To Use or Not Use a Broker
There are a couple of factors to weigh when decided what kind of intermediary the sale of your business may need. Selling the business, yourself can be extremely cost effective since you won’t have to worry about paying the commission of a broker but selling the business yourself is only recommended if you plan to make the sale to a family member or current employee. If you intend to sell your owner-operator business to a buyer whose intention is to oversee the daily business operations, hiring a business broker is an invaluable go-between for the various transactions involved in selling your business. Your corporate attorney can help walk you through these never-obvious decisions.
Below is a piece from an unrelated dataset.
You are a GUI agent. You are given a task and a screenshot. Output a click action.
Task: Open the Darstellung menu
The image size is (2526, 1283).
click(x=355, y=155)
Roundup All Business Documents
Making sure you take the time necessary to gather all the necessary paperwork for the sale of your business is legally imperative. The State of Georgia requires you to have financial statements and tax returns dating back at least three years (if you’re an organizing maven and have more than three years of tax and federal records, it won’t hurt to include them) in order for all parties involved in the transaction to have an accurate financial representation of your business at the time of its sale. In addition to State and Federal financial information, you need to create an itemized list of any equipment that will be included in the sale, as well as a list of contacts that pertain to your company’s supplies and sales transactions, and copies of the business’ building lease. Make copies of all the important documents you can scrounge up to make it easier on both the buyer and the broker/attorney who are assisting in the sale.